Another promise that microRNAs are holding is the development of microRNA-based gene targeting for the temporal gene-of-interest silencing [49]. For instance, aberrant expression of Pax5 (also known as BSAP), a critical regulator of B-cell development, is known to correlate with aggressive subsets of B-cell non-Hodgkin lymphoma [50]. It has been previously shown that overexpression of miR-15a/16 reduces endogenous c-Myb levels and compromises Pax5 function [51]. Now one can produce iPS cells from Pax5-affected non-Hodgkin lymphoma patient and apply in vitro B-cell differentiation protocol along with miR-15a/16–1 delivery to evaluate lymphomagenesis in the mouse xenograft model. Potentially, the similar approach could be employed for the discovery of leukemia (or more commonly cancer) stem cells [52]. Finally, miRs can be used as biomarkers of human disease progression in mouse model settings. Overall diagram of microRNA application for mouse modeling is shown in Figure 4.

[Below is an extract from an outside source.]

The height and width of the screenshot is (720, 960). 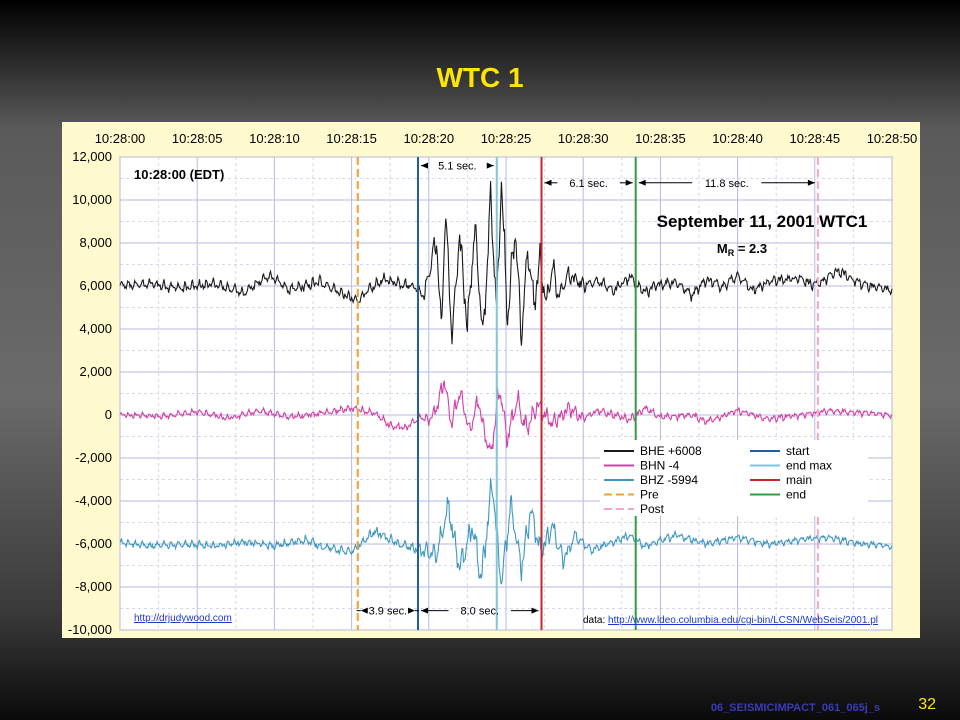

Figure 4: MicroRNA applications for iPS-mediated human disease mouse models.

5. Conclusion

The importance of disease mouse models and their impact on medical research is hard to overestimate. Therefore the value of animal modeling is very critical for our understanding of human disease and development of new effective approaches to therapy. Induced pluripotent stem cells hold a great promise for both basic and applied science and open the road for many more opportunities for human disease research. Coupled with the use of fine-tune regulators of gene expression, microRNAs, and mouse modeling they have a promising potential for subsequent discoveries and new therapies development in the complex field of human pathology.